** Opening Data to examine block **

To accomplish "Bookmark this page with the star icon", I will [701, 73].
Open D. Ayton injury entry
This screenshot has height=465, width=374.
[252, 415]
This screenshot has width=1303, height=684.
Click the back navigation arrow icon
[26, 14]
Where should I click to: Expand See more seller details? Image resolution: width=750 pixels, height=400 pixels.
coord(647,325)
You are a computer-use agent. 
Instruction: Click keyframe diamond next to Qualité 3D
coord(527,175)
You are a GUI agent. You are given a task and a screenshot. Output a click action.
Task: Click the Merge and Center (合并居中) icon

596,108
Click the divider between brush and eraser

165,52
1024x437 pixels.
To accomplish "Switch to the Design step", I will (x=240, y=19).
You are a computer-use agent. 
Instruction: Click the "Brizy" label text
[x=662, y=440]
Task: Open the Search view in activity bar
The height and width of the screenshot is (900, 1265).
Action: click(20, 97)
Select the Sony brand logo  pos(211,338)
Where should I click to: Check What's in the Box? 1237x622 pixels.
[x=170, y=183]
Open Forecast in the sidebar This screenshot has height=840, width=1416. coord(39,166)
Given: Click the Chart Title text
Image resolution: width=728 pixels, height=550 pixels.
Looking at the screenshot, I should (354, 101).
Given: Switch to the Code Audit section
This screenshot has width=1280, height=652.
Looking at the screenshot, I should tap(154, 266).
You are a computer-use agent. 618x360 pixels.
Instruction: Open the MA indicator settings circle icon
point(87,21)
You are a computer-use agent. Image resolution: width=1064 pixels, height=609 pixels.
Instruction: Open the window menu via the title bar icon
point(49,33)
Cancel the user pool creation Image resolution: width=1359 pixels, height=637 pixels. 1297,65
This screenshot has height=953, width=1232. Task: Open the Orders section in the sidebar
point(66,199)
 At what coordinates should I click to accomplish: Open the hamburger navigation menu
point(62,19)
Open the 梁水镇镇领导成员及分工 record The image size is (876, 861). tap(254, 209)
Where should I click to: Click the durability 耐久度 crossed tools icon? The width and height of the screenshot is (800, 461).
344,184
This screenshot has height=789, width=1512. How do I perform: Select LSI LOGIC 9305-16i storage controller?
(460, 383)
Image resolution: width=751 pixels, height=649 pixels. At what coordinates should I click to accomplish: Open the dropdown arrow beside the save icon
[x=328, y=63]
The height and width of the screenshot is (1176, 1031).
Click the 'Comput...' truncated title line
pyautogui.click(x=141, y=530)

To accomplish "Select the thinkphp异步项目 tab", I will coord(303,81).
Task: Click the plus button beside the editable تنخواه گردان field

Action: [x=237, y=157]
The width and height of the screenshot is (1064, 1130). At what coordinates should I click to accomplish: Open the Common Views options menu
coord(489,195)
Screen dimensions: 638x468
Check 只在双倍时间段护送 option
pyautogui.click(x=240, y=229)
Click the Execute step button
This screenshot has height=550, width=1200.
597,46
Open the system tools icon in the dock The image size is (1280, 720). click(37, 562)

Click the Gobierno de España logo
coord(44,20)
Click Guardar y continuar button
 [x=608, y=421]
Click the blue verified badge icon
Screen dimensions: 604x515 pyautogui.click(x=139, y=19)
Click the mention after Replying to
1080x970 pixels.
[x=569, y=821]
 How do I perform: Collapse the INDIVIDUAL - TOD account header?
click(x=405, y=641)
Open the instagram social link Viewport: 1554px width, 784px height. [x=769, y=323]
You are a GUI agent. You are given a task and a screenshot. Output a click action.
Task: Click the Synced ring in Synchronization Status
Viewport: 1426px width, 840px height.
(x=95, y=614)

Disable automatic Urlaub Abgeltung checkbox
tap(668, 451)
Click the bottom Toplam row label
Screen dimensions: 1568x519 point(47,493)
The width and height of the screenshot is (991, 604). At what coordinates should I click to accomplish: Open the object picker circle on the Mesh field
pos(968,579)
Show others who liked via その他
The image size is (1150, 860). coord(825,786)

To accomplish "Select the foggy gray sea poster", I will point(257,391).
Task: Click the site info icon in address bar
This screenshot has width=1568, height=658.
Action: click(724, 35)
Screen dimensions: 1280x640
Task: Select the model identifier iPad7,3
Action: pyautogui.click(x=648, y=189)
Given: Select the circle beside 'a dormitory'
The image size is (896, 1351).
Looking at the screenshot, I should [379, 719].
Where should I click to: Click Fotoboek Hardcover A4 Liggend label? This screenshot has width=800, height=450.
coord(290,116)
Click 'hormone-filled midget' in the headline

** Closing Data to examine block **

• _What you should do_
All of the entries must be given again, word for word.

• _Finished task_
To accomplish "Bookmark this page with the star icon", I will [701, 73].
Open D. Ayton injury entry
This screenshot has height=465, width=374.
[252, 415]
This screenshot has width=1303, height=684.
Click the back navigation arrow icon
[26, 14]
Where should I click to: Expand See more seller details? Image resolution: width=750 pixels, height=400 pixels.
coord(647,325)
You are a computer-use agent. 
Instruction: Click keyframe diamond next to Qualité 3D
coord(527,175)
You are a GUI agent. You are given a task and a screenshot. Output a click action.
Task: Click the Merge and Center (合并居中) icon

596,108
Click the divider between brush and eraser

165,52
1024x437 pixels.
To accomplish "Switch to the Design step", I will (x=240, y=19).
You are a computer-use agent. 
Instruction: Click the "Brizy" label text
[x=662, y=440]
Task: Open the Search view in activity bar
The height and width of the screenshot is (900, 1265).
Action: click(20, 97)
Select the Sony brand logo  pos(211,338)
Where should I click to: Check What's in the Box? 1237x622 pixels.
[x=170, y=183]
Open Forecast in the sidebar This screenshot has height=840, width=1416. coord(39,166)
Given: Click the Chart Title text
Image resolution: width=728 pixels, height=550 pixels.
Looking at the screenshot, I should (354, 101).
Given: Switch to the Code Audit section
This screenshot has width=1280, height=652.
Looking at the screenshot, I should tap(154, 266).
You are a computer-use agent. 618x360 pixels.
Instruction: Open the MA indicator settings circle icon
point(87,21)
You are a computer-use agent. Image resolution: width=1064 pixels, height=609 pixels.
Instruction: Open the window menu via the title bar icon
point(49,33)
Cancel the user pool creation Image resolution: width=1359 pixels, height=637 pixels. 1297,65
This screenshot has height=953, width=1232. Task: Open the Orders section in the sidebar
point(66,199)
 At what coordinates should I click to accomplish: Open the hamburger navigation menu
point(62,19)
Open the 梁水镇镇领导成员及分工 record The image size is (876, 861). tap(254, 209)
Where should I click to: Click the durability 耐久度 crossed tools icon? The width and height of the screenshot is (800, 461).
344,184
This screenshot has height=789, width=1512. How do I perform: Select LSI LOGIC 9305-16i storage controller?
(460, 383)
Image resolution: width=751 pixels, height=649 pixels. At what coordinates should I click to accomplish: Open the dropdown arrow beside the save icon
[x=328, y=63]
The height and width of the screenshot is (1176, 1031).
Click the 'Comput...' truncated title line
pyautogui.click(x=141, y=530)

To accomplish "Select the thinkphp异步项目 tab", I will coord(303,81).
Task: Click the plus button beside the editable تنخواه گردان field

Action: [x=237, y=157]
The width and height of the screenshot is (1064, 1130). At what coordinates should I click to accomplish: Open the Common Views options menu
coord(489,195)
Screen dimensions: 638x468
Check 只在双倍时间段护送 option
pyautogui.click(x=240, y=229)
Click the Execute step button
This screenshot has height=550, width=1200.
597,46
Open the system tools icon in the dock The image size is (1280, 720). click(37, 562)

Click the Gobierno de España logo
coord(44,20)
Click Guardar y continuar button
 [x=608, y=421]
Click the blue verified badge icon
Screen dimensions: 604x515 pyautogui.click(x=139, y=19)
Click the mention after Replying to
1080x970 pixels.
[x=569, y=821]
 How do I perform: Collapse the INDIVIDUAL - TOD account header?
click(x=405, y=641)
Open the instagram social link Viewport: 1554px width, 784px height. [x=769, y=323]
You are a GUI agent. You are given a task and a screenshot. Output a click action.
Task: Click the Synced ring in Synchronization Status
Viewport: 1426px width, 840px height.
(x=95, y=614)

Disable automatic Urlaub Abgeltung checkbox
tap(668, 451)
Click the bottom Toplam row label
Screen dimensions: 1568x519 point(47,493)
The width and height of the screenshot is (991, 604). At what coordinates should I click to accomplish: Open the object picker circle on the Mesh field
pos(968,579)
Show others who liked via その他
The image size is (1150, 860). coord(825,786)

To accomplish "Select the foggy gray sea poster", I will point(257,391).
Task: Click the site info icon in address bar
This screenshot has width=1568, height=658.
Action: click(724, 35)
Screen dimensions: 1280x640
Task: Select the model identifier iPad7,3
Action: pyautogui.click(x=648, y=189)
Given: Select the circle beside 'a dormitory'
The image size is (896, 1351).
Looking at the screenshot, I should [379, 719].
Where should I click to: Click Fotoboek Hardcover A4 Liggend label? This screenshot has width=800, height=450.
coord(290,116)
Click 'hormone-filled midget' in the headline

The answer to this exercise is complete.